2024-06-20

Creating a realtime data platform with Pinot, Airflow, Trino, and Debezium

I’d previously written about creating a realtime data warehouse with Apache Doris and Debezium. In this post we’ll see how to create a realtime data platform with Pinot, Trino, Airflow, Debezium, and Superset. In a nutshell, the idea is to bring together data from various sources into Pinot using Debezium, transform it using Airflow, use Trino for query federation, and use Superset to create reports.

Before We Begin

My setup consists of Docker containers for running Pinot, Airflow, Debezium, and Trino. Like in the post on creating a warehouse with Doris, we’ll create a person table in Postgres and replicate it into Kafka. We’ll then ingest it into Pinot using its integrated Kafka consumer. Once that’s done, we’ll use Airflow to transform the data to create a view that makes it easier to work with it. Finally, we can use Superset to create reports. The intent of this post is to create a complete data platform that makes it possible to derive insights from data with minimal latency.
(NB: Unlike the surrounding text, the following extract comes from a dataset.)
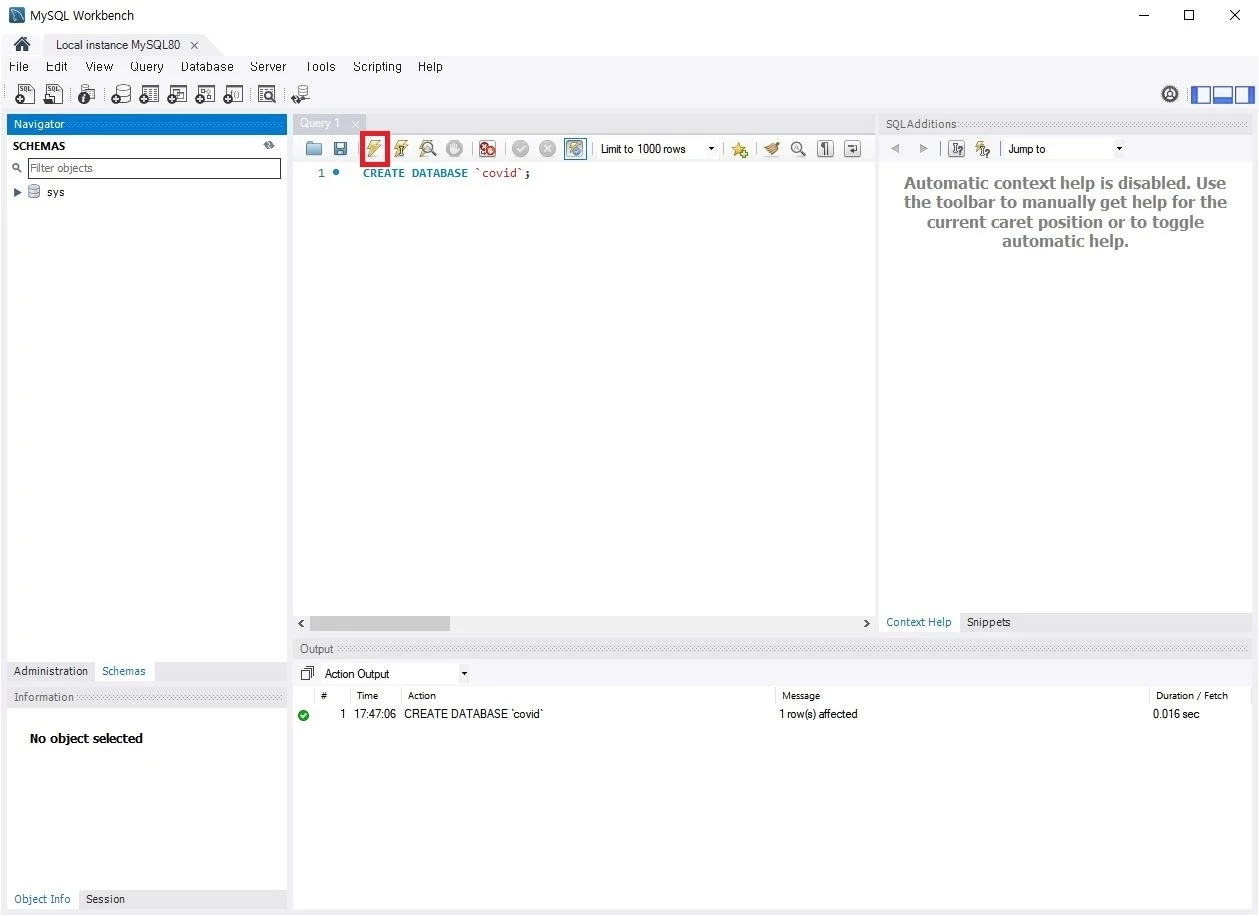Viewport: 1259px width, 916px height.
Task: Click the create new schema icon in main toolbar
Action: (121, 95)
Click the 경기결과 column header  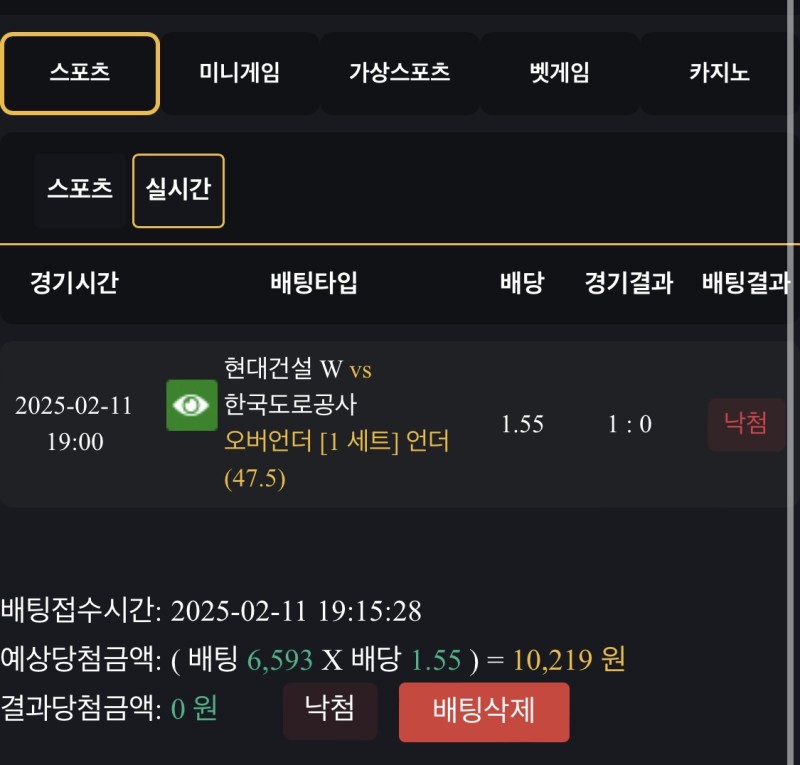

The overall architecture looks like the following.

Getting Started

We’ll begin by creating a schema for the person table in Pinot. This will then be used to create a realtime table. Since we want to use Pinot’s upsert capability to maintain the latest record of each row, we’ll ensure that we define the primary key correctly in the schema. In the case of the person table, it is the combination of the id and the customer_id field. The schema looks as follows.

{
    "schemaName": "person",
    "dimensionFieldSpecs": [
        {
            "name": "id",
            "dataType": "LONG"

        },
        {
            "name": "customer_id",
            "dataType": "LONG"
        },
        {
            "name": "source",
            "dataType": "JSON"
        },
        {
            "name": "op",
            "dataType": "STRING"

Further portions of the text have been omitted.